The audience was different from that of Nuremberg. The trial was televised both in Israel and around the world. Millions in the United States watched the proceedings. And for the first time many people heard the Holocaust survivors tell their stories with their own voices. Hannah Arendt described, as we know, how the trial did not just tell us, but it showed us, what she called the “banality of evil.” Historian Deborah Lipstadt tells us that those human stories, the stories of those involved, “changed our perception of the victims of genocide.”
Seen from the perspective of today’s topic, which is remembrance, both trials had an important role to play. We remember through facts, figures, rational argument; we also remember through human stories that carry emotion and impact feeling. The documented record prevents history from doubting what was done; the compelling personal stories help prevent the future from forgetting the victims themselves, their stories and their humanity.

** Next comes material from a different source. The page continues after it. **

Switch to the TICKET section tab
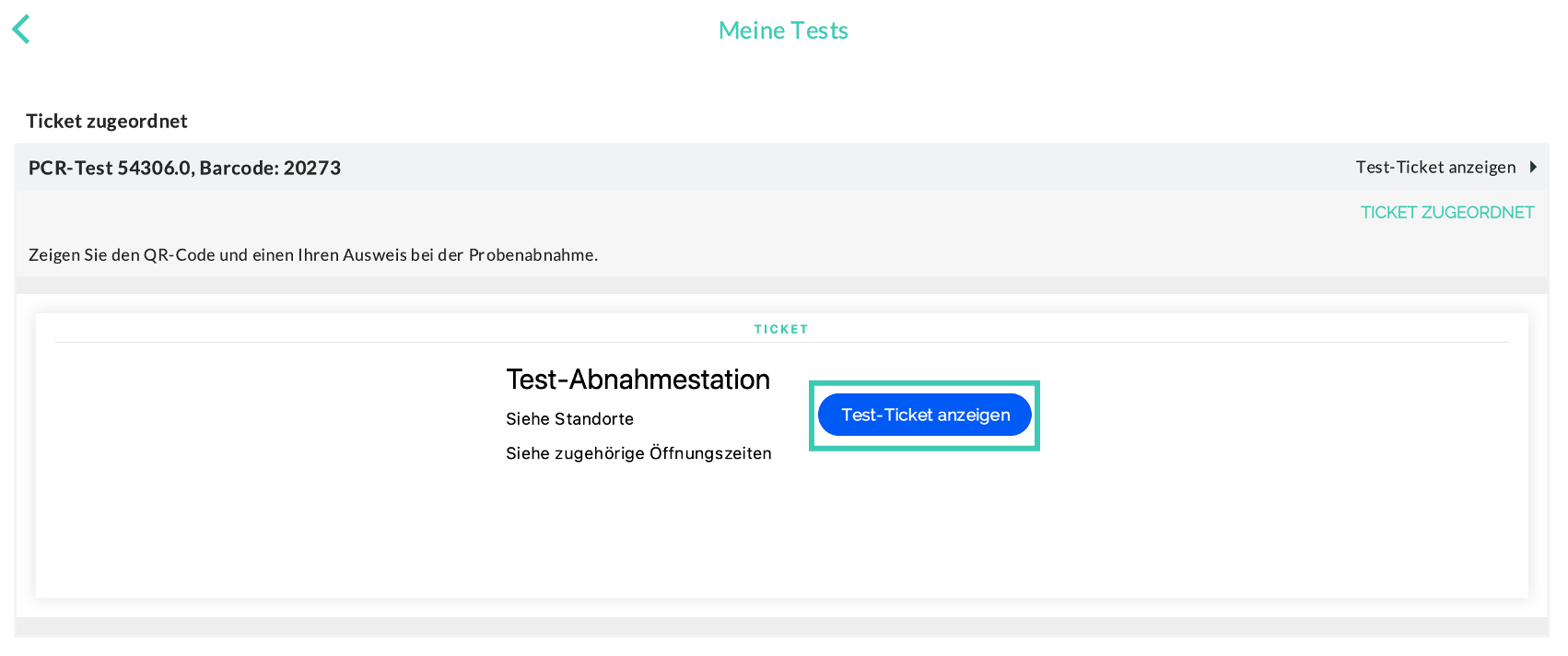Viewport: 1568px width, 656px height. click(x=780, y=329)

Now there is a third way that law can help. For today throughout the world many are at work at another important practical task: building institutions that use law to protect us against law’s antithesis, the exercise of arbitrary power. Since the end of World War II, ever more Nations have adopted democratic forms of government that, like our own, guarantee basic individual rights, in part through constitutions that an independent judiciary seeks to enforce. At the same time, the example of Nuremberg has helped to inspire the establishment of tribunals, often international tribunals, with authority to protect basic human rights and to pursue those who violate them. Consider the European Court of Human Rights, the International Criminal Tribunal for the former Yugoslavia, the tribunal for Rwanda, and the International Criminal Court. The lessons of the Eichmann trial also may have influenced other efforts to prevent us from forgetting past violations, as when South Africa’s Truth and Reconciliation Commission through public exposure helped to inform the world about the human rights violations of the apartheid era. In these and in related ways, we have seen nations seek gradually to expand a rule of law designed to protect us against the re-emergence of Camus’ germ of the plague.

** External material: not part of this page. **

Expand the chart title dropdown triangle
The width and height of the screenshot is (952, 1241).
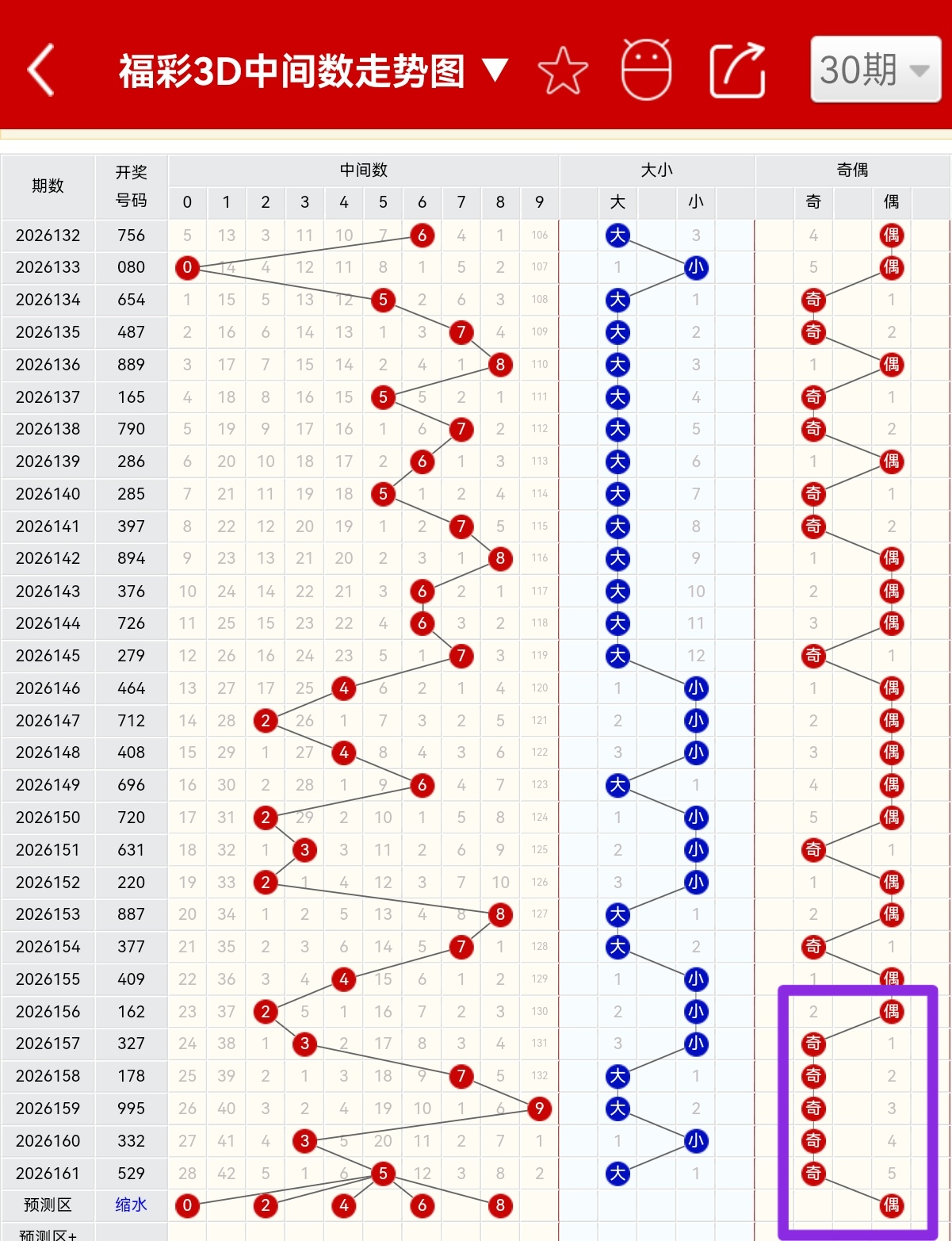pos(495,71)
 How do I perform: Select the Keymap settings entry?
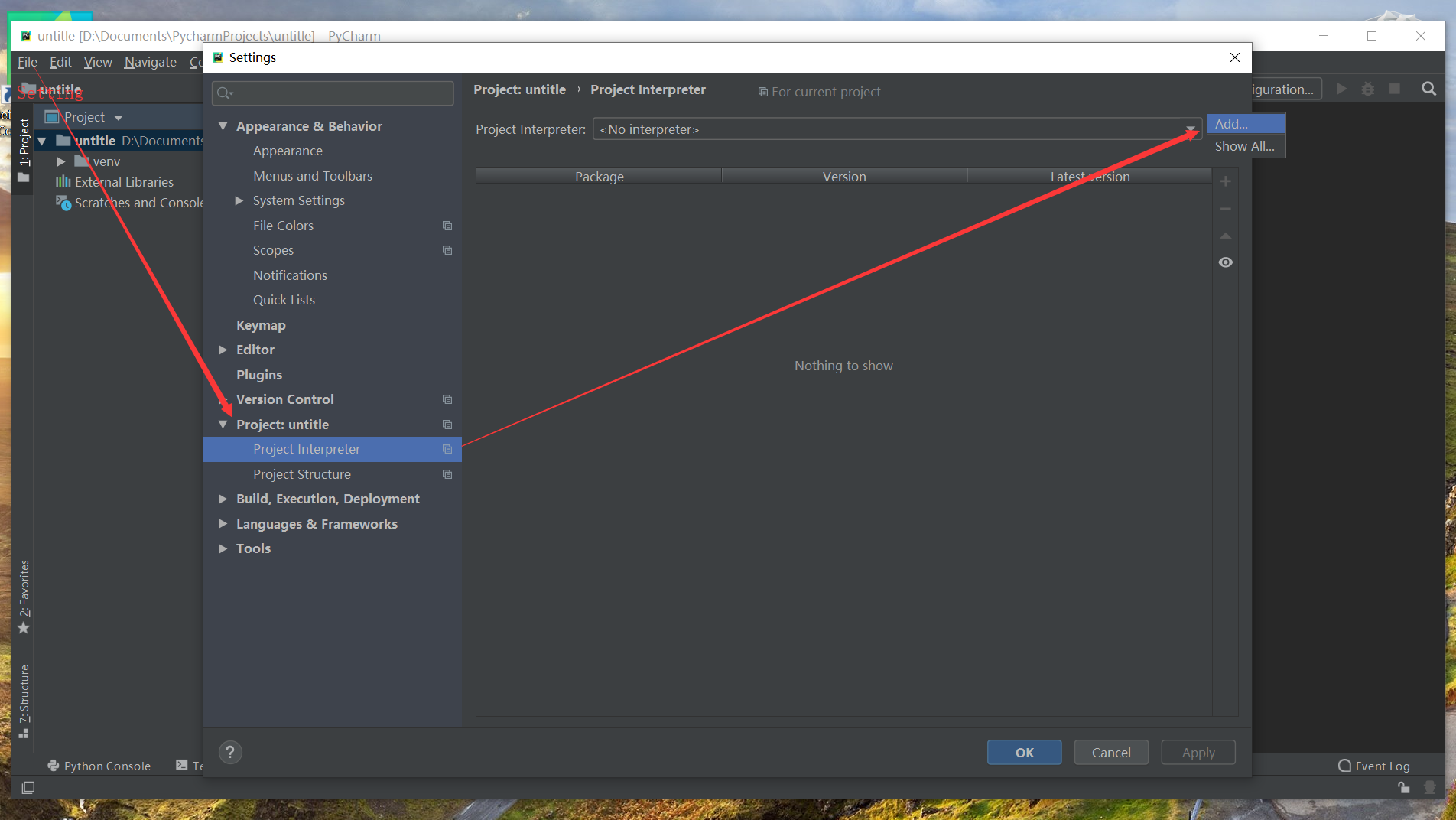(261, 324)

Unfortunately, however, we need only look around today’s world to understand that rights, rules, the obligations that the law sets forth, all of them, are no more powerful than the human will to enforce them. Thus, the work of developing an enforceable rule of law proceeds very slowly. Its product is imperfect. And like the tapestry of Penelope, the legal cloth that we weave during the day is unraveled during the night.
But that is all the more reason to remember, to continue the work, to substitute, as Justice Jackson reminded us, the power of Reason for the force of Power. The Talmud teaches us “it is not incumbent upon you to complete the work. But neither are you free to evade it.” Despite the terrible examples of evil that the Holocaust Museum contains, I find its final room—a room that’s filled with silence (for what is there to say) but also filled with light—I find in that final room a symbol of hope.
Nuremberg can remind us that the Holocaust story ended with a fair trial. And that trial, along with other ways in which law can further the work of remembrance, also reminds us of our eternal aspiration for Justice. Aeschylus wrote about that aspiration twenty-five hundred years ago in the Eumenides, when Justice, overcoming the avenging furies, promises Athens that her seat, the seat of Justice, “shall be a wall, a bulwark of salvation, wide as your land, as your imperial state; none mightier in the habitable world.” We too reflect upon that aspiration when we say, with the Psalmist, “Justice and Law are the foundations of Your Throne.”